* **INSTRUCTIONS FOR THE TASK**:
Begin at the line containing "[decrease quantity] (454, 475)" in the data below and go on through the line containing "[Classico LS 50", repeating each line exactly; include both ends and no other line.

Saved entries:
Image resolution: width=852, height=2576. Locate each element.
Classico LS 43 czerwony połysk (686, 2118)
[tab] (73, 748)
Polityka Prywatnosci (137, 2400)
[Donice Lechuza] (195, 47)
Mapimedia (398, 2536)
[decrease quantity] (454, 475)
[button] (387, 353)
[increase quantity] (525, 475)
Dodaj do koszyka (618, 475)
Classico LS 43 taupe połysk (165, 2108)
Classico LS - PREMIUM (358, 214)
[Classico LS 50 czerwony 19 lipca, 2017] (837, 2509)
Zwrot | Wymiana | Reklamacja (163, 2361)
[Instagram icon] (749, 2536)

--

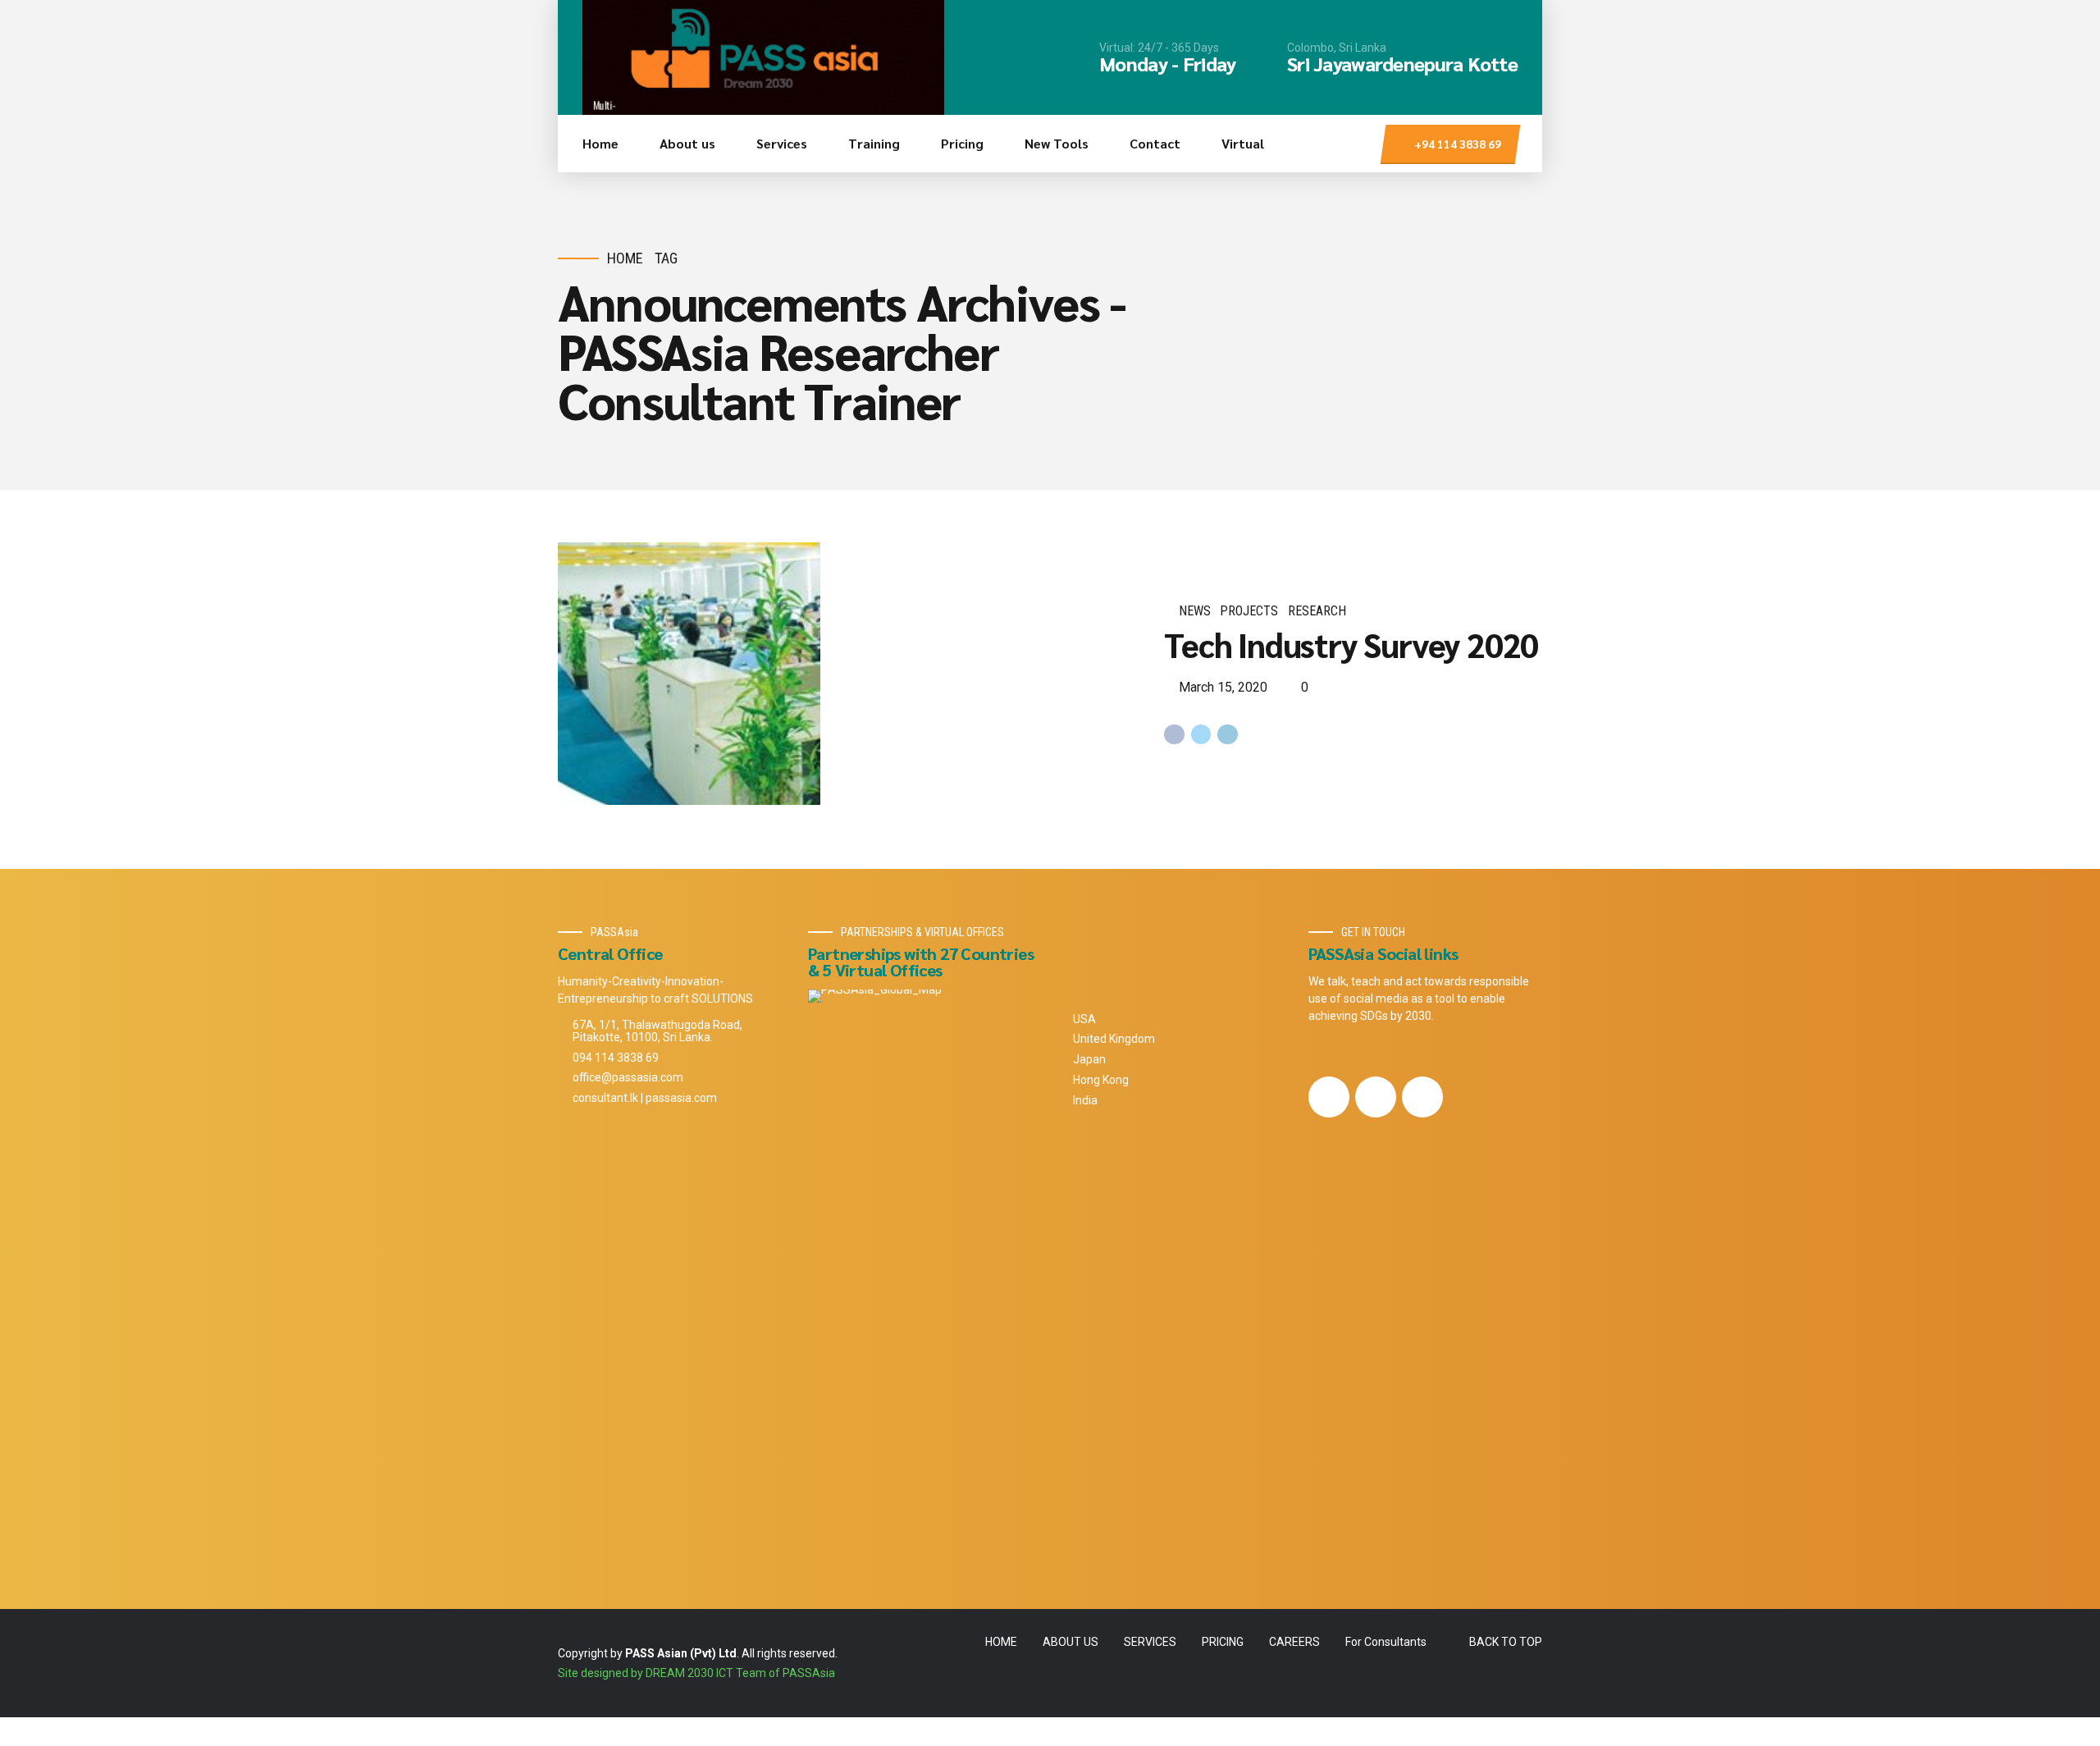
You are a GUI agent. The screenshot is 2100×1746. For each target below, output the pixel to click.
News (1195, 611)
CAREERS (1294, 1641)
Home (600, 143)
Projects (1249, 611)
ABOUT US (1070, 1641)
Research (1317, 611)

* **ANSWER**:
[decrease quantity] (454, 475)
[button] (387, 353)
[increase quantity] (525, 475)
Dodaj do koszyka (618, 475)
Classico LS 43 taupe połysk (165, 2108)
Classico LS - PREMIUM (358, 214)
[Classico LS 50 czerwony 19 lipca, 2017] (837, 2509)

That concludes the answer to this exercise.